▸ Information supplied:

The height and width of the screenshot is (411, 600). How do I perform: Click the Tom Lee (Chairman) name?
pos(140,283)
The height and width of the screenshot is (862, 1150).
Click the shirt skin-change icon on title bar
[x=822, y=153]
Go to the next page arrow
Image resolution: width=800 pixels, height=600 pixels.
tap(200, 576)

...

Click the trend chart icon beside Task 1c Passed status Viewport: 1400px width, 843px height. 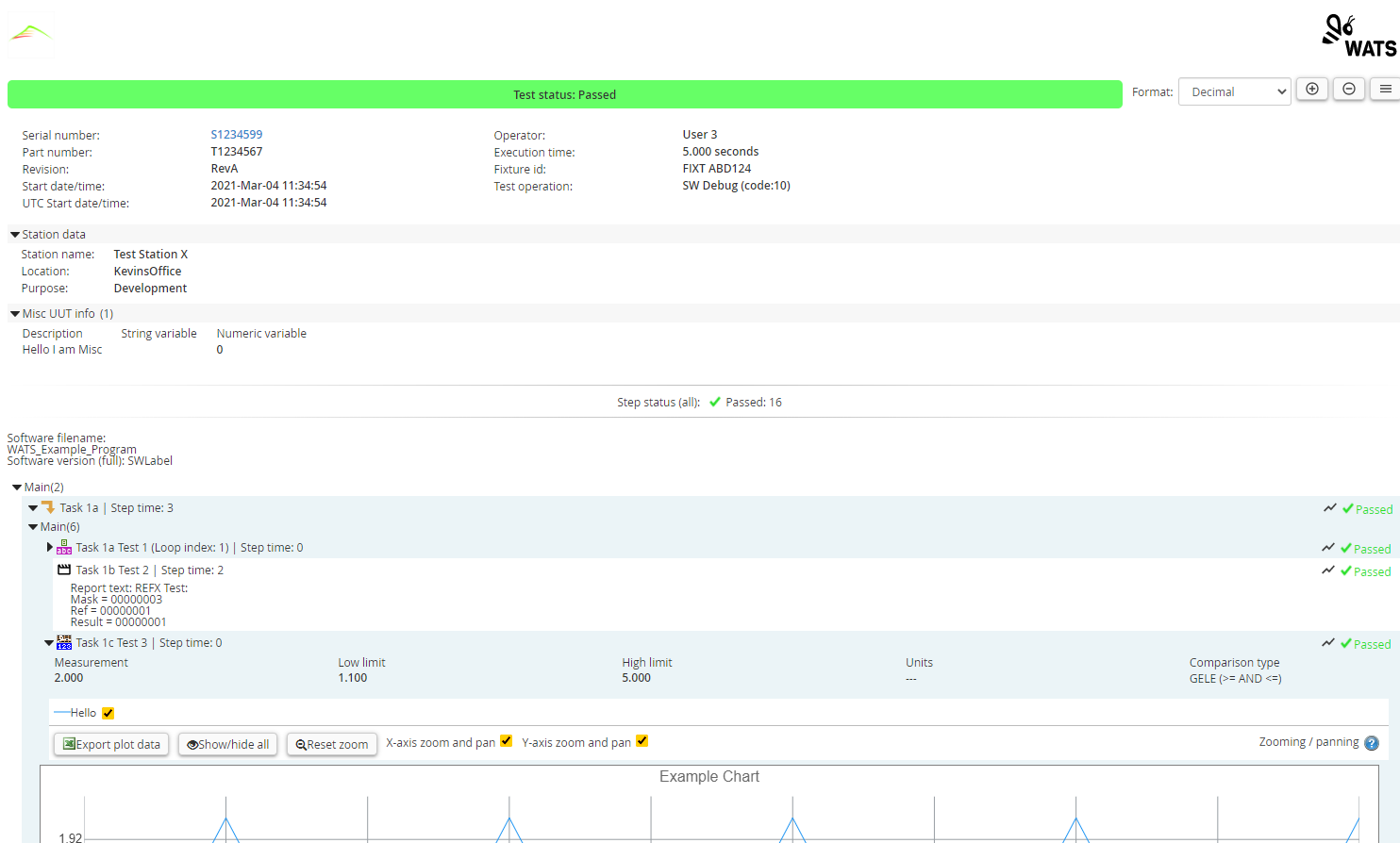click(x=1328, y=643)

▸ Exercise:
From the listing above, output exactly the run of lines that starts with the line containing "The height and width of the screenshot is (411, 600)." and ends with the line containing "Go to the next page arrow".

▸ Result for this task:
The height and width of the screenshot is (411, 600). How do I perform: Click the Tom Lee (Chairman) name?
pos(140,283)
The height and width of the screenshot is (862, 1150).
Click the shirt skin-change icon on title bar
[x=822, y=153]
Go to the next page arrow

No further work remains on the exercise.